Why did you choose to use traditional hand-drawn animation for Eye of Mubala over computer-aided animation?

Because I like it more, and though unfortunate, many animators these days don’t even carry a sketch book – and I’m obsessed with drawing! We have a joke, among us: 3D animation makes all the hard things easy, and all the easy things hard. The skill involved in 2D hand-drawn animation is unmatched and timeless.
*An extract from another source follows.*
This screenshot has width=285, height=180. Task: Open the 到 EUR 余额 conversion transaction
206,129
Classic animation made decades ago still holds up today, The Jungle book is a perfect example.

Who makes up the rest of Studio Crazy Horse, and what are their roles in the film?

We’re a team of 11! Here they are:

Mark Conmigo, Matt Bakerdjian, Naseer Pasha

Giuseppe Arabia, Dale Watson, Tenzin Chime, Mark Conmigo

Character Design:
Chris Morin, Dale Watson

BG Paint:
Mike Chung, Julien Nema

Cel Colour: Joseph Ng, John Chan, Matt Bakerdjian, Dale Watson, Naseer Pasha, John Chan, Giuseppe Arabia, Tenzin Chime, Chris Morin

Any idea when we might be able to see the completed product?
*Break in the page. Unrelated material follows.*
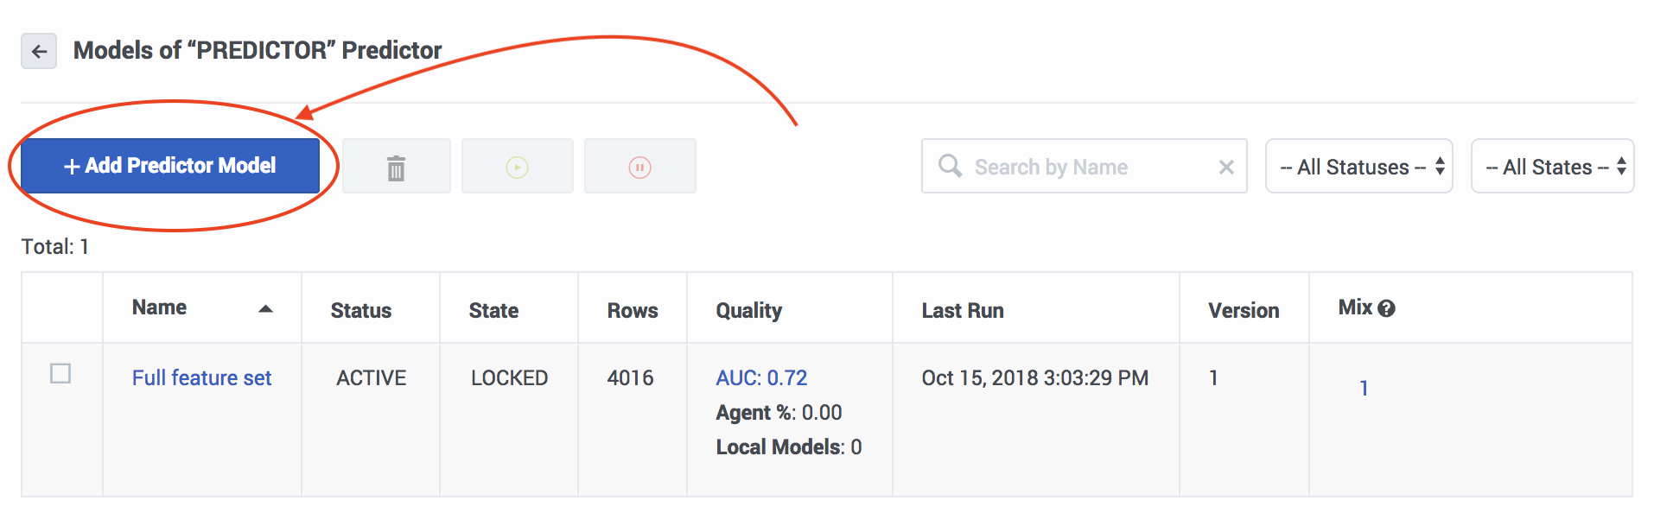Open the Full feature set model link
Viewport: 1654px width, 532px height.
[x=201, y=378]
This is our first time making something so big from scratch together, so I don’t want to speak too ambitiously, but we’re hoping to finish it by the end of the year, or early in January.

Anything else you’d like to promote?

I’d like this time to thank my personal mentor, Bruce Lee, for all his – hah! Not really. I guess maybe to let anyone who’s interested to check out the studio website, as we will constantly be putting up art, pencil tests, and all sorts of other goodies. Also, you can find me and my buddy Chris at FanExpo 2014, where I’ll be selling my graphic novel series, Two Mistakes Two Many. You can find it in print at the show, or online for free on my website.

Thank you for your time!

The pleasure is definitely on this end. I speak on behalf of all the enthusiastic members of Studio Crazy Horse when I say thank you for taking an interest in our independently-produced 2D animation. Expect weird, wild things in the future!